Los depredadores actúan de modo distinto dependiendo de su entorno. La temperatura del lugar, el tamaño del territorio e incluso la presencia humana, son elementos que pueden cambiar la interacción de las especies invasoras con las especies autóctonas de una isla.

Fue por eso que McCreless y su equipo diseñaron un modelo que les permite predecir de forma cuantitativa el riesgo que enfrenta cada especie nativa frente a un invasor específico, tomando en cuenta las diversas variables de cada isla.

“Esto nos permite decidir dónde y cómo enfocar mejor nuestros recursos para alcanzar más eficazmente nuestros objetivos de conservación. Es importante, porque nuestros recursos son siempre limitados”, explica McCreless.

Así, por ejemplo, el análisis de McCreless muestra que islas pequeñas y áridas se beneficiarían más de la erradicación de roedores que islas más grandes y con un clima más húmedo.

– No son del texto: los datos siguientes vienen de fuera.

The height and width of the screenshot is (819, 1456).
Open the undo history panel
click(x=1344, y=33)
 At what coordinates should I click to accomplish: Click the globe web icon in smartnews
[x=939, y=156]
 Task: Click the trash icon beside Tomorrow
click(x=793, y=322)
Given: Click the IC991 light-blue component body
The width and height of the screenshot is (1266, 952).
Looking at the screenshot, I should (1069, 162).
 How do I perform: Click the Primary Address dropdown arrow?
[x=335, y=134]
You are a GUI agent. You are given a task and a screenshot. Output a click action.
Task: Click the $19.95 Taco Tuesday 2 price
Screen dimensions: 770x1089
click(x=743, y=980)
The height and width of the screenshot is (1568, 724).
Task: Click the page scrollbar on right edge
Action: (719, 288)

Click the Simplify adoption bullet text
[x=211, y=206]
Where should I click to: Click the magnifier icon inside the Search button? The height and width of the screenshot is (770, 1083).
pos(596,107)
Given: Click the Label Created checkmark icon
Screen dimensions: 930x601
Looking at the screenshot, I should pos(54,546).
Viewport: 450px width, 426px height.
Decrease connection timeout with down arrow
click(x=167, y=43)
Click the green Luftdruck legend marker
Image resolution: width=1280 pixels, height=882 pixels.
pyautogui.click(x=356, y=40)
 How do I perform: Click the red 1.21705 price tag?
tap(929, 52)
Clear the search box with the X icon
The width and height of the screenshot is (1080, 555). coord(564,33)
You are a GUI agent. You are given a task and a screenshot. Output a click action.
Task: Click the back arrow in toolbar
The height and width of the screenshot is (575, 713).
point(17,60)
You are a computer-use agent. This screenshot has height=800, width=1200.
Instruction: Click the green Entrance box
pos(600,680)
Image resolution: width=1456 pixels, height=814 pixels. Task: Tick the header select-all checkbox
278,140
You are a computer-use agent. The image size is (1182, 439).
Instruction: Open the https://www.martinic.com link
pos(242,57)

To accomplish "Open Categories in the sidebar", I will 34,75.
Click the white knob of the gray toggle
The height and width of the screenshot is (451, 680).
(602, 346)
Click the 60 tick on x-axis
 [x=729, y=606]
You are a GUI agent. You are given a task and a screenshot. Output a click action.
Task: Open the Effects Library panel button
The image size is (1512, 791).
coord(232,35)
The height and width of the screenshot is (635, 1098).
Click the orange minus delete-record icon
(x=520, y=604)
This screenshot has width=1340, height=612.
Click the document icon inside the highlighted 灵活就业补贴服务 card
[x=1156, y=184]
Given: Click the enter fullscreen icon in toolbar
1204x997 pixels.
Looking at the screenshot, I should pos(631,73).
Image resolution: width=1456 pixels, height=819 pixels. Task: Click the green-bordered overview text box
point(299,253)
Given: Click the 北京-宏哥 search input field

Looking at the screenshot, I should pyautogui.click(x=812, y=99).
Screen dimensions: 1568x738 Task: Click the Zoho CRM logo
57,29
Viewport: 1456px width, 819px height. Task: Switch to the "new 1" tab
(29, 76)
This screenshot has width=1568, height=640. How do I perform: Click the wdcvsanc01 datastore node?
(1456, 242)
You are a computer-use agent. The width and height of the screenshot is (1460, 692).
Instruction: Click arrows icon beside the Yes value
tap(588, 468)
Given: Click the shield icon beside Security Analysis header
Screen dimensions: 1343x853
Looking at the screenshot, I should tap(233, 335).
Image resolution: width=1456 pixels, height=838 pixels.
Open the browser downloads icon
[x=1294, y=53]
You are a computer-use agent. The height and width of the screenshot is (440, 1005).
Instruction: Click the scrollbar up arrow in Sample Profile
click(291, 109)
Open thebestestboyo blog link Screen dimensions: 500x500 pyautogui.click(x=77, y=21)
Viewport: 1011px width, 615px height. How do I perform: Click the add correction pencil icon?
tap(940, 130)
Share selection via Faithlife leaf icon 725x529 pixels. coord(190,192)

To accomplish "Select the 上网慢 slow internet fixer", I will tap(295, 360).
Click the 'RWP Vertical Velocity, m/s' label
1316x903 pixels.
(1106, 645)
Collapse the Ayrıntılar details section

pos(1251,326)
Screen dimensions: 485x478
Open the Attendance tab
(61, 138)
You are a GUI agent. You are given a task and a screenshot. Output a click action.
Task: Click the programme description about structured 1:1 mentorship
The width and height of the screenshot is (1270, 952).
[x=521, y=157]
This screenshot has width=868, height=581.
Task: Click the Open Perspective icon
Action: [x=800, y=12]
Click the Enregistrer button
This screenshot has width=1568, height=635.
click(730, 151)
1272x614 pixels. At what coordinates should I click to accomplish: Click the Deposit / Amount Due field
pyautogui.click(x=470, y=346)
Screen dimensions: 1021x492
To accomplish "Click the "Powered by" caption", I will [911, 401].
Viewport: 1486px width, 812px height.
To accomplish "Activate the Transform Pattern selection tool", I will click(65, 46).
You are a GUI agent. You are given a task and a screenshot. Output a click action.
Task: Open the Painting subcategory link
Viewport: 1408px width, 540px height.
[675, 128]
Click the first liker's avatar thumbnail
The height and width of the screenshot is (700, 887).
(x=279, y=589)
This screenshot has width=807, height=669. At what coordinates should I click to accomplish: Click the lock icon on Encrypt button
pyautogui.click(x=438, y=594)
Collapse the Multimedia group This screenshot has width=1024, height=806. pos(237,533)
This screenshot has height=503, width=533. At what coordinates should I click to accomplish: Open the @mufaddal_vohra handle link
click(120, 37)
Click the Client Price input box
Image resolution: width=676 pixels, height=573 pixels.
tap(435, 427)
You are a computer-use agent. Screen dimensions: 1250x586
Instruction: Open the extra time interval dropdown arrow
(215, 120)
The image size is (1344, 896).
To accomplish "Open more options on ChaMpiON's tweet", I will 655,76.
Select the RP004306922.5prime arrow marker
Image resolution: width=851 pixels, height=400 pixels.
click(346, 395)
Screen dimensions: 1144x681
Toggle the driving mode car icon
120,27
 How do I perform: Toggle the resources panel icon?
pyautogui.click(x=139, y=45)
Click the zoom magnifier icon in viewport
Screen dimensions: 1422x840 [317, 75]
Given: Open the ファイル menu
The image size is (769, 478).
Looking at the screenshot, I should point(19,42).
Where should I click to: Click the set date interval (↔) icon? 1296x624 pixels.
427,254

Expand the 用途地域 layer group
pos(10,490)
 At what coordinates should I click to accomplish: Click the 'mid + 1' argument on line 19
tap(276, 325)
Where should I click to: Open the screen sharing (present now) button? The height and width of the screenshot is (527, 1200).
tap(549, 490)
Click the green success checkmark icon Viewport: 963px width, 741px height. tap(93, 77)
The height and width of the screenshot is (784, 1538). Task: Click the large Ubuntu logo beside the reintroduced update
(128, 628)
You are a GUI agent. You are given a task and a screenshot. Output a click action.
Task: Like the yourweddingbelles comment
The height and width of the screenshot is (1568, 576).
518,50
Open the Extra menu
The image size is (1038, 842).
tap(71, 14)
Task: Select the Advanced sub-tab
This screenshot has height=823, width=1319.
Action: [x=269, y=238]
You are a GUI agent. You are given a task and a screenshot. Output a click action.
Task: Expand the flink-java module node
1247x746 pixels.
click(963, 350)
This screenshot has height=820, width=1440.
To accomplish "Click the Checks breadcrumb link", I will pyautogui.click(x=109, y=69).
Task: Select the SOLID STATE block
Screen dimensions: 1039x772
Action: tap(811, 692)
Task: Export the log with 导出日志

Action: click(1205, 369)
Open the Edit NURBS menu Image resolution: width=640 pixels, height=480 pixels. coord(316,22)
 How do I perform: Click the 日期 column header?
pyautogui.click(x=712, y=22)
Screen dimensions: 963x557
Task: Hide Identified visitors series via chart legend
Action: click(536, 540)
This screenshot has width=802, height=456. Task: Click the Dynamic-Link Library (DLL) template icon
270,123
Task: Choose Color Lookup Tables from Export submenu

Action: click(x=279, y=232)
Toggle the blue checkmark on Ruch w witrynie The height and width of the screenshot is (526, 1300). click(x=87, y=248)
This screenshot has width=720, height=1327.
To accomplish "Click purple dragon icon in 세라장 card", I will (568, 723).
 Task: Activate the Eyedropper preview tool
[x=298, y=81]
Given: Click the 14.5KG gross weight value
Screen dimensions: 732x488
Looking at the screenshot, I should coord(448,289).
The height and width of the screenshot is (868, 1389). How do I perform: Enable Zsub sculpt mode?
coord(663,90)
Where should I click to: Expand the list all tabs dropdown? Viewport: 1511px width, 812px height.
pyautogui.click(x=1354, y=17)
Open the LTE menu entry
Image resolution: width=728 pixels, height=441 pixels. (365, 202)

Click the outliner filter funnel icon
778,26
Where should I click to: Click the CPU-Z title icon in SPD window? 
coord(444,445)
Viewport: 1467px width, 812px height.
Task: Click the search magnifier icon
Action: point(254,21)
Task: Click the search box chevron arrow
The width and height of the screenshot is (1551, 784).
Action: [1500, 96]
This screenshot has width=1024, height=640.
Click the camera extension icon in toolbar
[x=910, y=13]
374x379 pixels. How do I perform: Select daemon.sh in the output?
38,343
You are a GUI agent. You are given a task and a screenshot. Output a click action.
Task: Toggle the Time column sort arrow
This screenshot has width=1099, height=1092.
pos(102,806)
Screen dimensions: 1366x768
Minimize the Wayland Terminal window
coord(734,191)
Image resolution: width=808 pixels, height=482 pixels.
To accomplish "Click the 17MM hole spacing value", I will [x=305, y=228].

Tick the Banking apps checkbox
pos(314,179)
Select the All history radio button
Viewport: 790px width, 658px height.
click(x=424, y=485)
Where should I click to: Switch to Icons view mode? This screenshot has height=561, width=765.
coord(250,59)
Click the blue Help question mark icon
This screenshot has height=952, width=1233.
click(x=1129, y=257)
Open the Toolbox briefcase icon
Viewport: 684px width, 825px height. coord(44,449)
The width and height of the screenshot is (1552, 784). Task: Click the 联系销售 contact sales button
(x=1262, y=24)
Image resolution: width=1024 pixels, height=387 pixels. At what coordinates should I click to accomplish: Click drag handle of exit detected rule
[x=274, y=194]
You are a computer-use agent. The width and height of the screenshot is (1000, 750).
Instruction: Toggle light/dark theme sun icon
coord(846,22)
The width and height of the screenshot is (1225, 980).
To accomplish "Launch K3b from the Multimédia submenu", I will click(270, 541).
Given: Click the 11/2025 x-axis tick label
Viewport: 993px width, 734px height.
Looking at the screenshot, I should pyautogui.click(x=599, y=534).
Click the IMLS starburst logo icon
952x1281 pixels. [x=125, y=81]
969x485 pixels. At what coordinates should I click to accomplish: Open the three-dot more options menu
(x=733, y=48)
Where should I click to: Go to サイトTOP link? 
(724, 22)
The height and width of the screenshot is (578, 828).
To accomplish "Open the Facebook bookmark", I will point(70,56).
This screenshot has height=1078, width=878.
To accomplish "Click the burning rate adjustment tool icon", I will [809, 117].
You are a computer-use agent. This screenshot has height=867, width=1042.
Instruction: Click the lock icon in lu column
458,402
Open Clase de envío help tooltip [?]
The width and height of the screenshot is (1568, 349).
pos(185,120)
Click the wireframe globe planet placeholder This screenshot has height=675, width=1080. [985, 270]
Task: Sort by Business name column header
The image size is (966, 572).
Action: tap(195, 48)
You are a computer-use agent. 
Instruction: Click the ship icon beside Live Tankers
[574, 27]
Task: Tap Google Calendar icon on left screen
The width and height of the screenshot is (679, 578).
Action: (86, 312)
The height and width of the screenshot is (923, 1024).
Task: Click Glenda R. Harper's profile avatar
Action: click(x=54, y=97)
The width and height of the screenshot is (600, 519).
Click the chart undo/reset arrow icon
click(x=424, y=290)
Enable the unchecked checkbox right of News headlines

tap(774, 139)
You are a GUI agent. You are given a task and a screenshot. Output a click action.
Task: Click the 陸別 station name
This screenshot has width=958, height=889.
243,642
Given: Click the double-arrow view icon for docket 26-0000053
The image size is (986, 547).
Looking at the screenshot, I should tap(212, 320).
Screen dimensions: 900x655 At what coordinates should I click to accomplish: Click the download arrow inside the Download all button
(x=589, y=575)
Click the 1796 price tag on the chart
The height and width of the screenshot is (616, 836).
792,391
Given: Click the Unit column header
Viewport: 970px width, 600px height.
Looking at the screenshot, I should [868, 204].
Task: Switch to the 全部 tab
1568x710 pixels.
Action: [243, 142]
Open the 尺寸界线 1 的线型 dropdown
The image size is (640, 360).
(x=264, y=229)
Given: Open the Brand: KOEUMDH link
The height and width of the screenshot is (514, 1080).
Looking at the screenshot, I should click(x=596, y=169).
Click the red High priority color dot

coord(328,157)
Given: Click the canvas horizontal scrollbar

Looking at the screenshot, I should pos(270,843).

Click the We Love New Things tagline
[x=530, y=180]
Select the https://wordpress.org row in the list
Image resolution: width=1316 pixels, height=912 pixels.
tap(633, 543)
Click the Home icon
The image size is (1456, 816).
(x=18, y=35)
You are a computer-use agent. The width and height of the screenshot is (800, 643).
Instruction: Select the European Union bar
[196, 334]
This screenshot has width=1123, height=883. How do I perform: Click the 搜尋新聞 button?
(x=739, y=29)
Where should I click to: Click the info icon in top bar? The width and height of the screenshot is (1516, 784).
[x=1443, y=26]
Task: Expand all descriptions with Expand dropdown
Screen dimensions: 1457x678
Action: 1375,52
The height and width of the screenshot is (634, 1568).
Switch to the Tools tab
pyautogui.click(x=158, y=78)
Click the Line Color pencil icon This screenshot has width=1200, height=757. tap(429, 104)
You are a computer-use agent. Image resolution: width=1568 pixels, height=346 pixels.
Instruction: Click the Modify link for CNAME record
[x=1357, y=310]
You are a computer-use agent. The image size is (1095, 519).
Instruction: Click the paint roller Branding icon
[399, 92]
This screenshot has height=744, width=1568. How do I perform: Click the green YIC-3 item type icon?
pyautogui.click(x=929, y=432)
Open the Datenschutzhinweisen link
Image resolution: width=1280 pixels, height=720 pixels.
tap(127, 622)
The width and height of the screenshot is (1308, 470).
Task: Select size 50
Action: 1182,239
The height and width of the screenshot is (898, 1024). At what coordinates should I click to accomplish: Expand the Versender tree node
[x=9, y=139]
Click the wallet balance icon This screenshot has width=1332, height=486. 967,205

Jon Paul Rodríguez, subdirector de la Comisión para la Supervivencia de Especies de la Unión Internacional para la Conservación de la Naturaleza (IUCN), dijo a Scientific American que el estudio provee herramientas nuevas en apoyo a la conservación: “Si combinamos el predictivo de McCreless con el conocimiento acumulado en las más de 800 erradicaciones exitosas de mamíferos invasivos a nivel mundial, podemos diseñar estrategias de manejo más efectivas, tanto desde el punto de vista de sus objetivos biológicos como su costo”.

Las islas son altamente susceptibles a las especies invasoras porque, con frecuencia no tienen sus propios mamíferos nativos. Como resultado, muchas especies autóctonas de aves, plantas e insectos no han desarrollado mecanismos de defensa contra depredadores cuando estos ingresan en su territorio. Adicionalmente, algunas especies invasoras tienden a reproducirse de forma rápida y descontrolada, abrumando a las especies nativas.  

“Es importante prestar atención a las islas porque muchas veces, algunas especies solo pueden encontrarse en regiones insulares. Son reservorios de biodiversidad únicos en el mundo y debemos protegerlos,” finalizó McCreless.